Ася плеснула в рюмки еще коньяку. Мухин сегодня был в роли жертвы, и ему это нравилось. Ухаживали за ним, сочувствовали…
– Да так. Ты же знаешь как… Сволочи, бандиты… Попал, представляешь, на две тысячи. А ты говоришь – искусство, духовность… Какая, нафиг, духовность? Никому не нужна ни духовность, ни раздуховность… Только деньги. Лучший друг, представляешь, в институте учились вместе. Списывали, я у него, он у меня… Столько вместе всего прошли… И вот, ничтоже сумняшися, присылает бандита ко мне… Да, я ему должен денег, так ведь сам дал… Договорились… А кончается все бандитом и еще двумя тысячами. Друг. Понимаешь, Ася, это теперь значит – старый друг. Как жить в такой стране, а? Скажи?

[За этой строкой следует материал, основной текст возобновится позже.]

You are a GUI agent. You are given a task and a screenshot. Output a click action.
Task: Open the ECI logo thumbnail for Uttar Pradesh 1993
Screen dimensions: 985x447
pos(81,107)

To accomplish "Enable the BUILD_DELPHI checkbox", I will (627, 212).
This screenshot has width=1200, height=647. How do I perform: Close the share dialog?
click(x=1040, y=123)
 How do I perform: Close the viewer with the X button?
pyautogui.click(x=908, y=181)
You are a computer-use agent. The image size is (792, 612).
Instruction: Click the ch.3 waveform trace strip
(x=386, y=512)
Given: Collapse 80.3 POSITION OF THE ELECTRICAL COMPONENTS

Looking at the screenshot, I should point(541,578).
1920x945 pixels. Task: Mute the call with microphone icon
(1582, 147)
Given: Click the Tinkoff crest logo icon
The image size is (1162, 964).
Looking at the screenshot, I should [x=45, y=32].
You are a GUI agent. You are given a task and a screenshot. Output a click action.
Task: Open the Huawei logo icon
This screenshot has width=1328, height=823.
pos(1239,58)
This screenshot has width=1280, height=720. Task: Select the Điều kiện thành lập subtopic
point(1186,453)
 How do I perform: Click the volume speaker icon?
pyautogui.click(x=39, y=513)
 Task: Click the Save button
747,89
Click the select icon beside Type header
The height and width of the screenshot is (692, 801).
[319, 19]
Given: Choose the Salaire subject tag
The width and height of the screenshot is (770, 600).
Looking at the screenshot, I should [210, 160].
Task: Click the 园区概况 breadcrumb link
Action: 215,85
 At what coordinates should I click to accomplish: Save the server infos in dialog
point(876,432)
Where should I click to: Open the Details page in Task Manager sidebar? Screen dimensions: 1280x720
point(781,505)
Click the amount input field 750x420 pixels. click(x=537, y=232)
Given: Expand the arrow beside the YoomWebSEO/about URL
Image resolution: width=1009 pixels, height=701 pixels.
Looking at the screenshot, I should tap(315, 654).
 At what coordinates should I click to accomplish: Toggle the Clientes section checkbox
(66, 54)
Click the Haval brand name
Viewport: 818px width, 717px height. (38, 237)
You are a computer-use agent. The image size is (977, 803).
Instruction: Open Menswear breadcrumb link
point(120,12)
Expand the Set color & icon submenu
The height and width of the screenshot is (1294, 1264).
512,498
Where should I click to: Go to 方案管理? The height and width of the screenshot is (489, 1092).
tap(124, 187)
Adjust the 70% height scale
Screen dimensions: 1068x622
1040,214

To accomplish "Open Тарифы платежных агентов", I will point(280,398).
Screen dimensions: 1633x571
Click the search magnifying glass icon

– Ты выпей, Витя, не бери в голову. Выкрутимся…
Он отметил про себя это «выкрутимся». Что же, она на себя его проблемы решила взять? Это очень даже было бы неплохо. Очень. Ася, она баба мощная. Может, если напряжется, большие дела делать. Это очень хорошо, что она так говорит – «выкрутимся».